- [What is required]
Starting at the line that contains "How do I perform: Click", reproduce only the lines through the end of the data, exactly, including both the first and the last; skip the pictures.

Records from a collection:
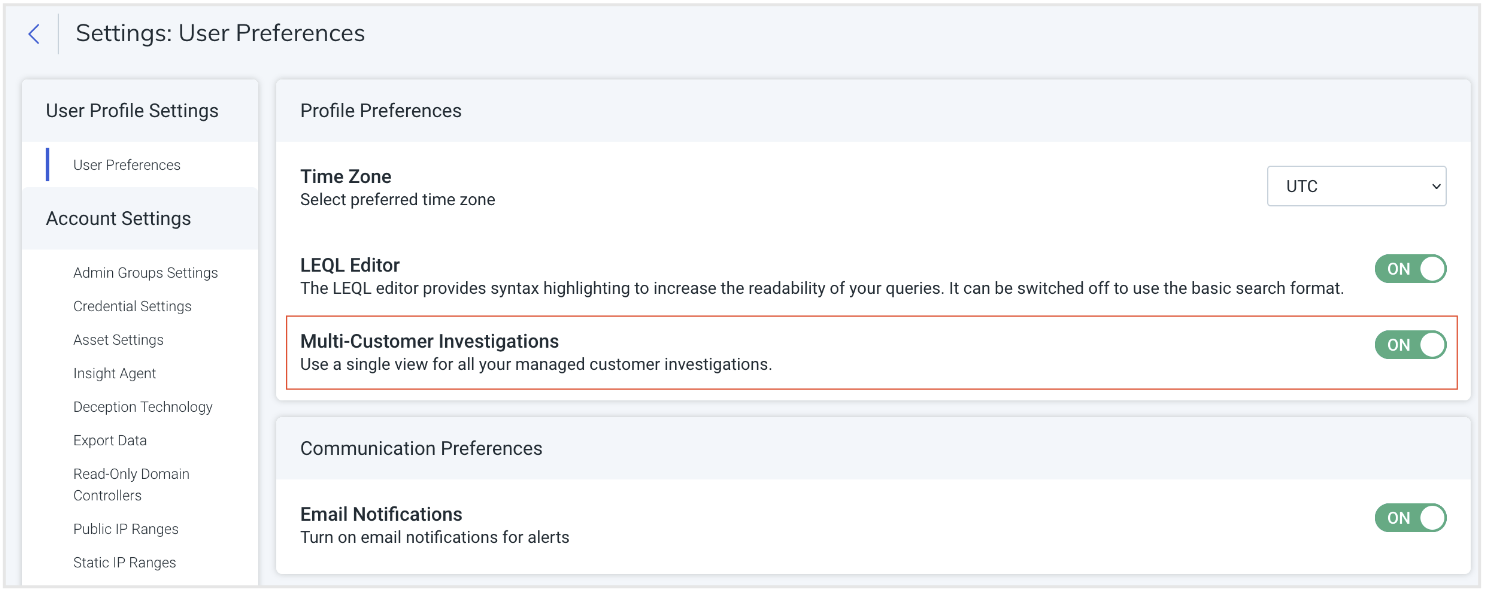Toggle the LEQL Editor switch off

1410,269
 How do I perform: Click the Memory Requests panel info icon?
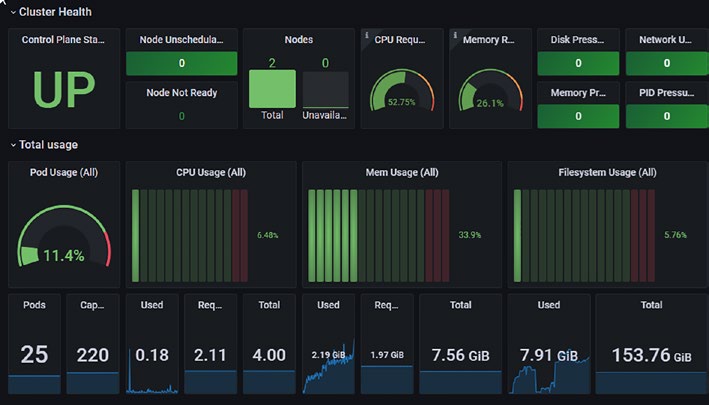coord(455,35)
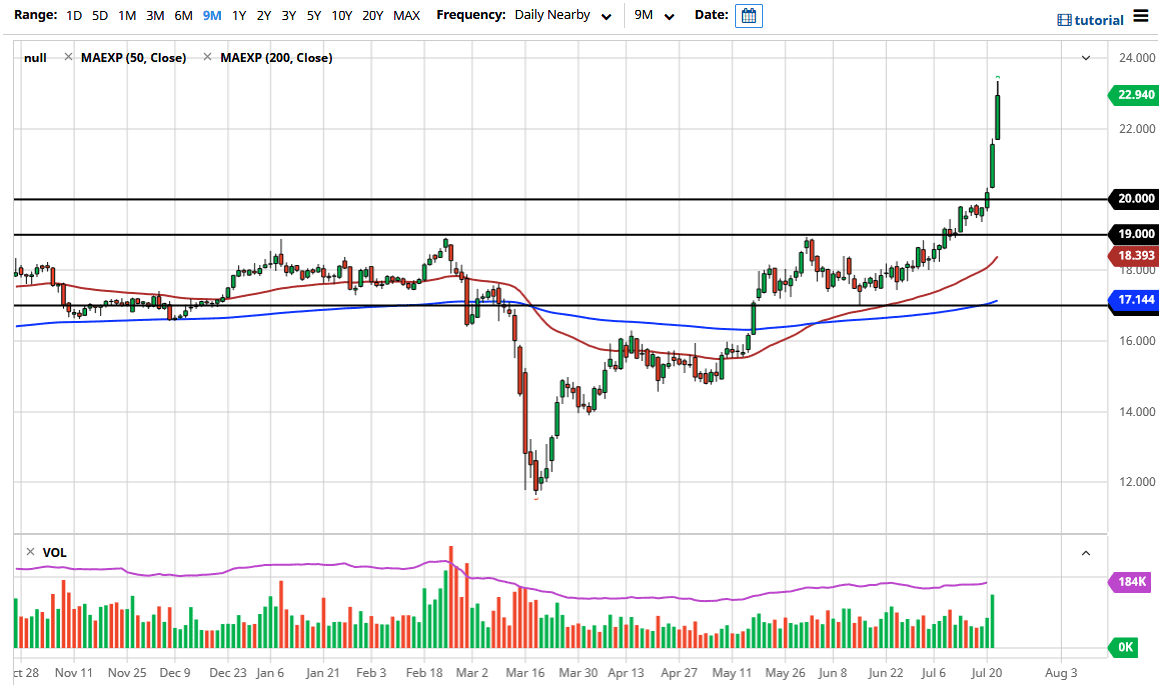
Task: Close the VOL volume panel
Action: pos(30,552)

- [Solution for this task]
 How do I perform: Click the Memory Requests panel info icon?
coord(455,35)
Task: Close the VOL volume panel
Action: pos(30,552)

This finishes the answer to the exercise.